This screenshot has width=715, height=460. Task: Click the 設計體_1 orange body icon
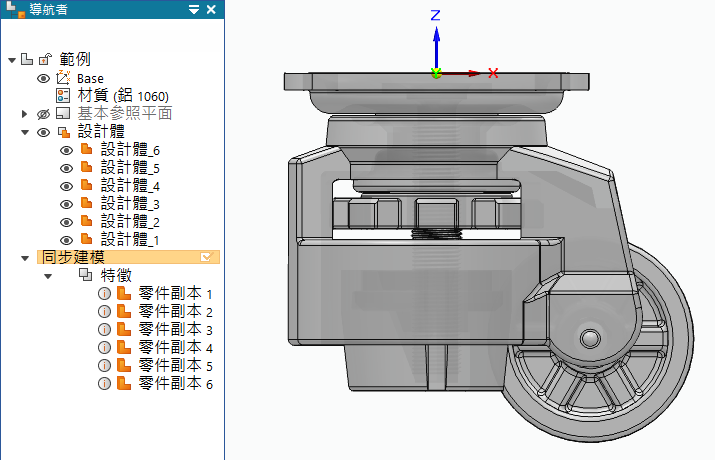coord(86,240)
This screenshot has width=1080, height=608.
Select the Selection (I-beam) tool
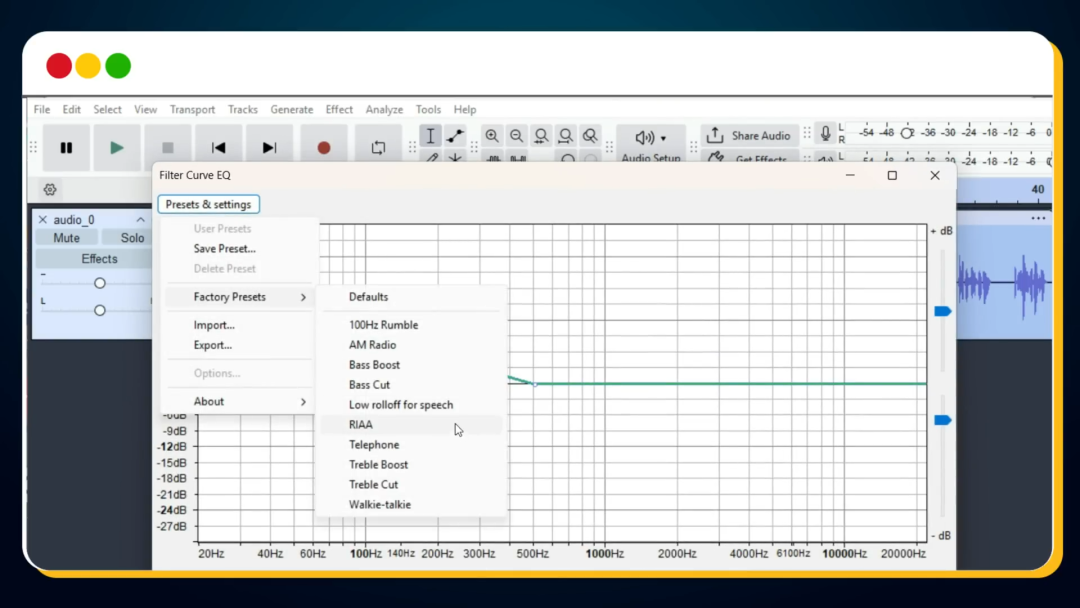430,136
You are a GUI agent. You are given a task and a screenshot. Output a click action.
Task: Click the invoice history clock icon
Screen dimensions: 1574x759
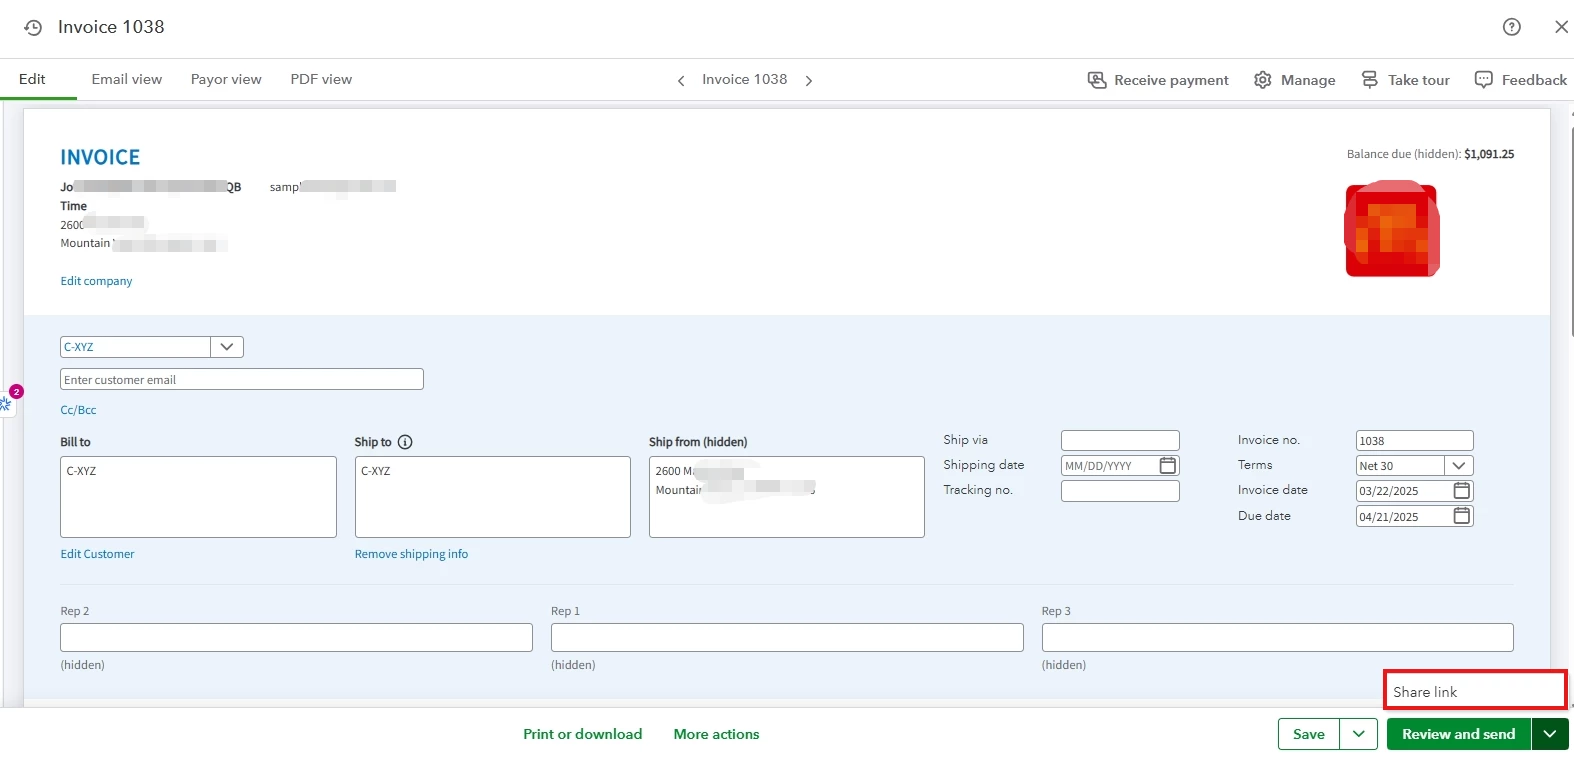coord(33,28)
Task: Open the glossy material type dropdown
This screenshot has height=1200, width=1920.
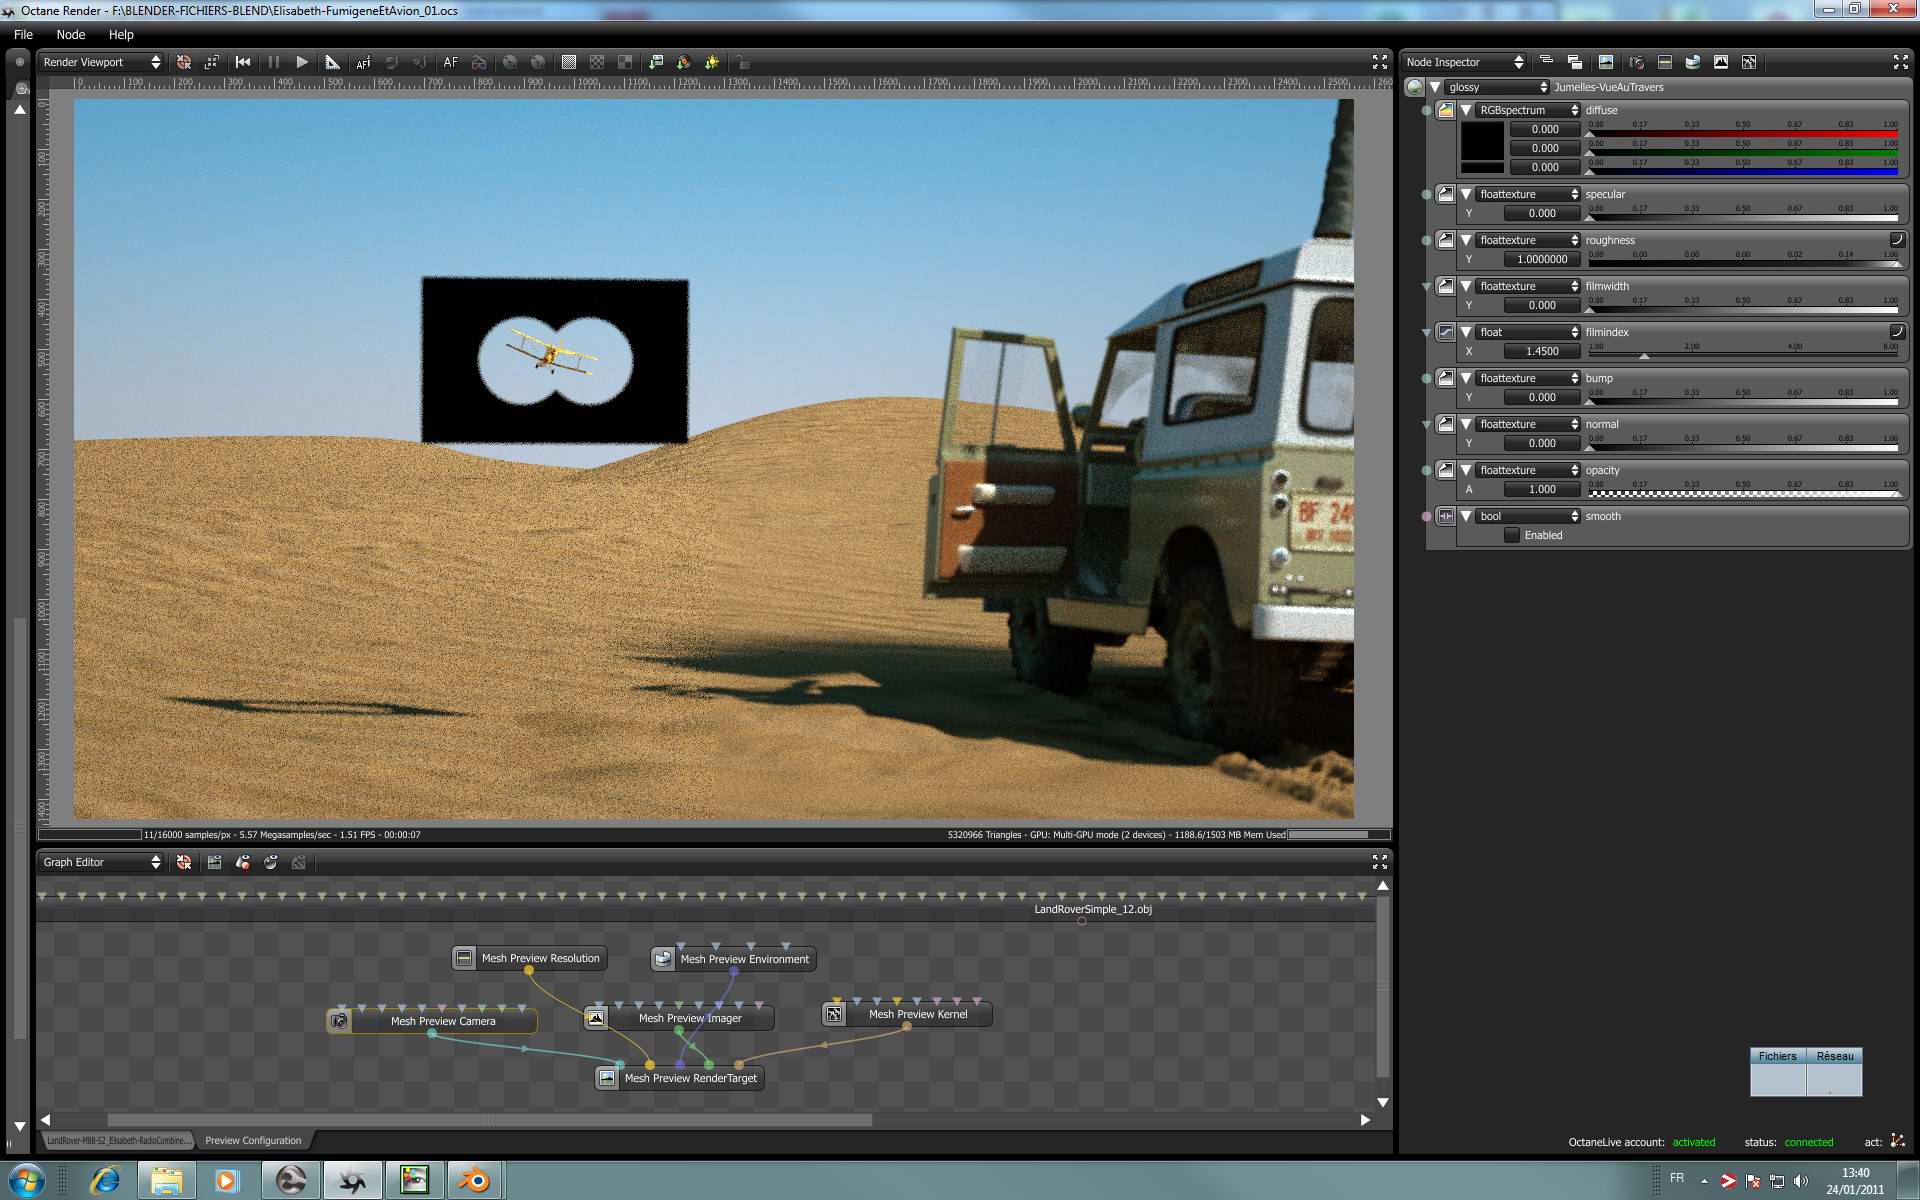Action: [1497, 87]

______________________________

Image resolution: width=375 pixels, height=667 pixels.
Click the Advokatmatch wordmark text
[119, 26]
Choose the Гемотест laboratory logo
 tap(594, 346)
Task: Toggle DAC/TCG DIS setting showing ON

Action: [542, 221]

______________________________

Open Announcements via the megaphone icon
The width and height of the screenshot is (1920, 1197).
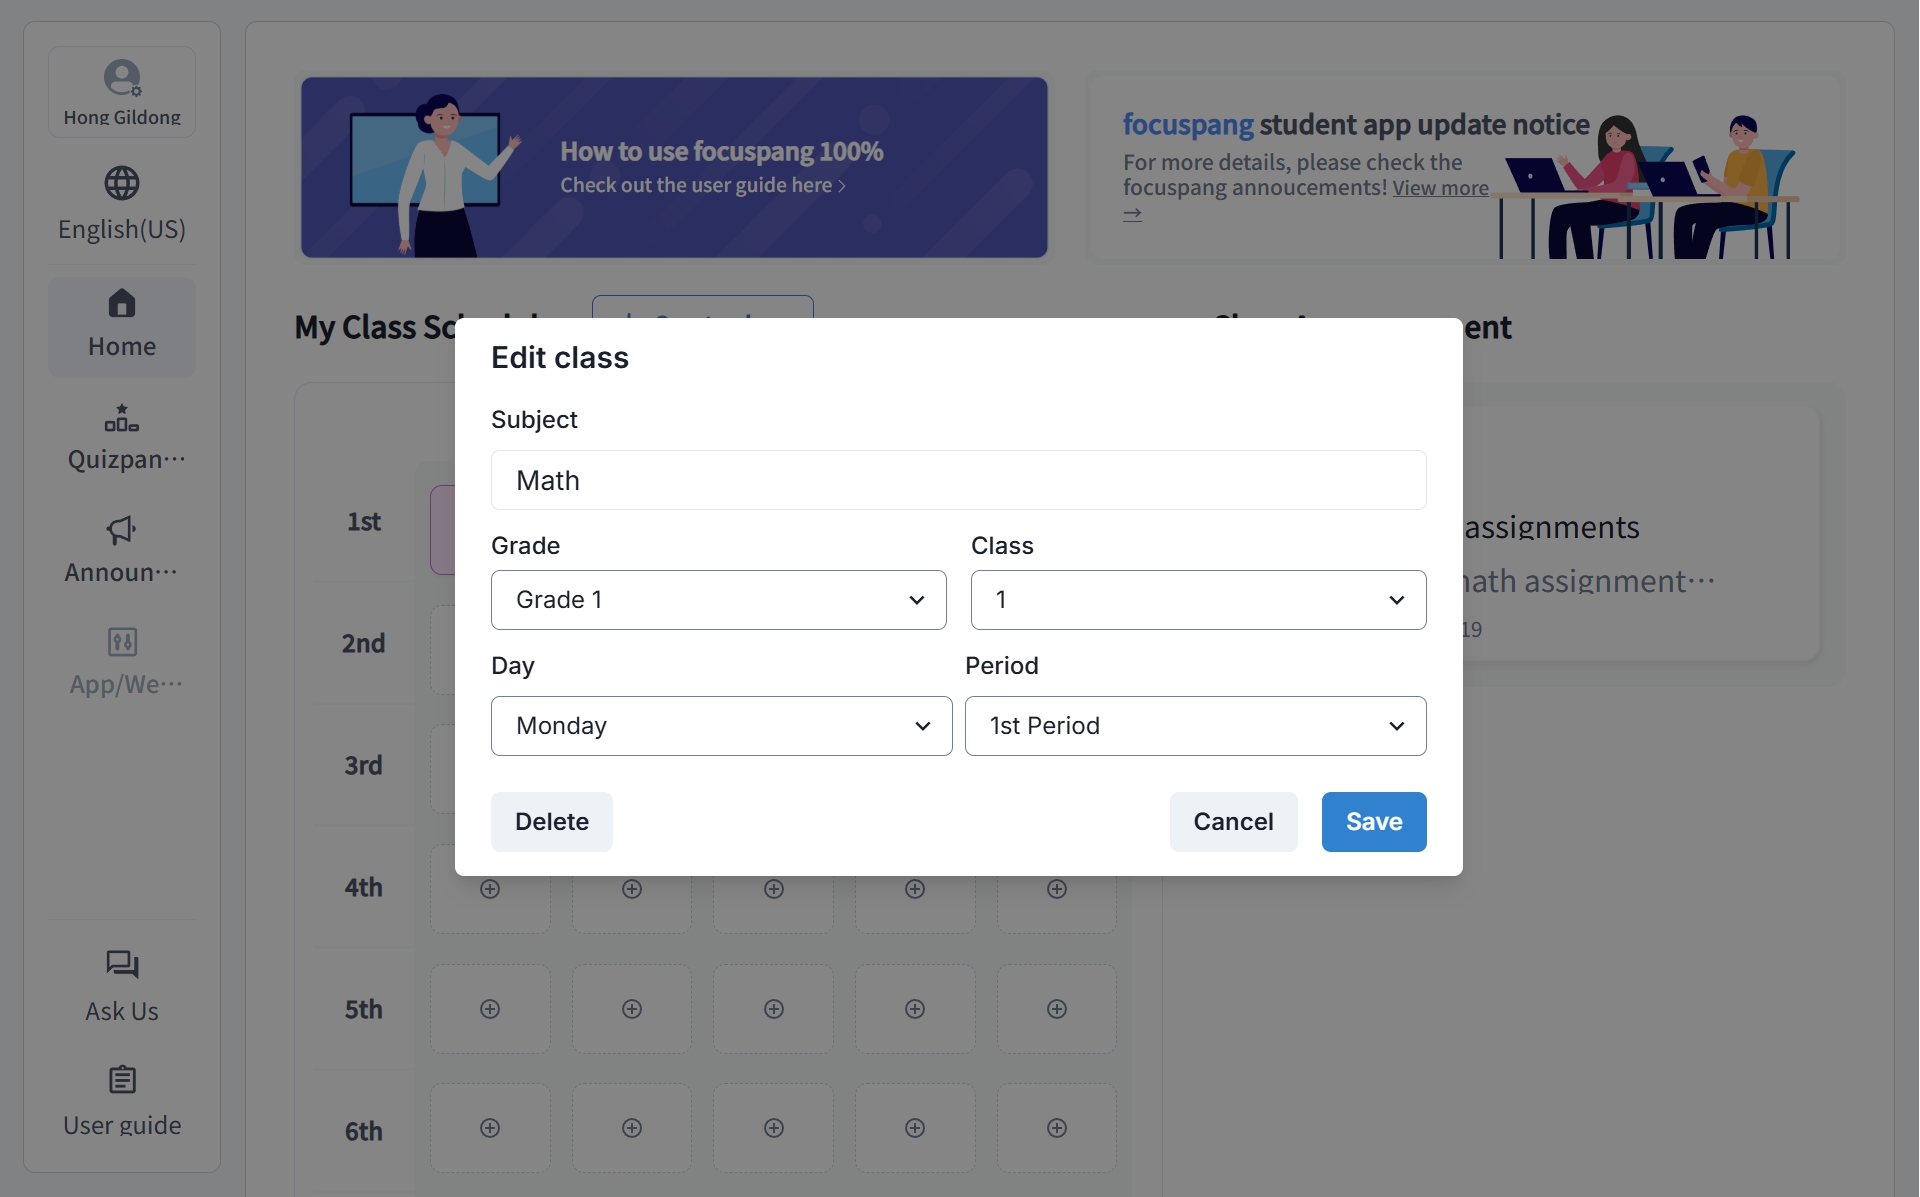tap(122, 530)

______________________________

Task – Lay out everything from the line containing "This screenshot has width=715, height=460." down to the line containing "Action: [1497, 87]" as a two-column CSV with the header instruction,coordinates. Give one row per record, with its text under instruction and its answer under coordinates, each in a single quoted field with line breaks replaced by spaces, and leave the pictures out.

Solution to this problem –
instruction,coordinates
"This screenshot has width=715, height=460. Task: Click the 設計體_1 orange body icon","coord(86,240)"
"This screenshot has width=1080, height=608. Select the Selection (I-beam) tool","430,136"
"You are a GUI agent. You are given a task and a screenshot. Output a click action. Task: Click the invoice history clock icon Screen dimensions: 1574x759","coord(33,28)"
"Task: Open the glossy material type dropdown This screenshot has height=1200, width=1920.","Action: [1497, 87]"